At 19 weeks pregnant we found out that our son would be born with hypoplastic left heart syndrome (basically only half of his hearts works-the left side never developed).  We were terrified and heart broken about the struggles our sweet boy would face.  We learned that the survival rate was around 70% but it was difficult to feel hopeful when we had no idea what to expect.  Braeden arrived on January 2, 2014.  I was induced three days prior and we endured a long difficult labor.  He weighed in at 7lbs 13oz but was whisked away immediately to another room.  My husband went with him and took some pictures.  He was very purple and needed some help to start breathing.  They had trouble getting IV's in so they called the stollery and got permission to insert lines into his belly button to start him on a medication to save his life.  After two hours they had him ready to go in the ambulance to the stollery and the paramedics brought him in so I could hold his hand for a couple of minutes.  I didn't get to hold him until about 12 hours after he was born.  

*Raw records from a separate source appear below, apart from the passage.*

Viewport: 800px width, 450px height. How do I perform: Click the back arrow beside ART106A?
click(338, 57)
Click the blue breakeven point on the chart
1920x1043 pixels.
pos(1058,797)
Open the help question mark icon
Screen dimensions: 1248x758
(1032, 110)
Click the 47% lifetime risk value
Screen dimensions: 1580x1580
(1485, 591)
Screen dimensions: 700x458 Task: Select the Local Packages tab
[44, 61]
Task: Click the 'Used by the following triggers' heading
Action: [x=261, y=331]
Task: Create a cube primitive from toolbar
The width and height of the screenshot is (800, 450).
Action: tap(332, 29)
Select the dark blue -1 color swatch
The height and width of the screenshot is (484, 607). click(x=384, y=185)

It was amazing to hold my sweet boy for the first time.  At three days old they decided he needed his first surgery because he was doing well but his oxygen saturations were higher than they wanted them and they said he would quickly start declining.  Doing the surgery when he was doing well would give him the best chance of survival.  We handed him over to the surgeons and he underwent his first open heart surgery called the norwood.  His chest was open when he came back from surgery but he was doing amazing.  Two days later his chest was closed.  They had a difficult time extubating him and had to be re-intubated twice.  Three nights in a row we received phone calls from the hospital because he was struggling.  We found out he had a paralyzed vocal cord and diaphragm as well as chylothorax (fatty fluid leaking into his chest).  He spend two months in hospital and when we finally got to take him home he was on oxygen and 24 hr NG feeds.  A couple months later when Braeden's home nurse was  checking on him his sats were starting to drop and turning up the oxygen did not help so we took him to the hospital.  At four months old he had his second surgery the glenn and it didn't go very well.  He had oxygen saturations in the 40'ss and we didn't know if he would make it through the night.  For 48 hrs the intensivists didn't leave his bedside.  The next day he went back to surgery to have his original shunt re-opened.  It helped a lot and slowly he started to improve.  He had another paralyzed diaphragm but this time he wasn't able to overcome it so he had surgery to fix it at 5 months old.  He recovered well and at 6 months old we got to take him back home with no oxygen.  He still had a feeding tube but we were slowly getting onto a better schedule that didn't require 24 hr feeds.

At 13 months he had a gtube placed and we are working hard on oral feeding although Braeden has no interest.  Braeden is 17 months old now and very happy.  He has gross motor delays but is slowly catching up and he will need a third surgery in about a year called the fontan.  He will likely need a transplant at some point but for now Braeden is doing amazing.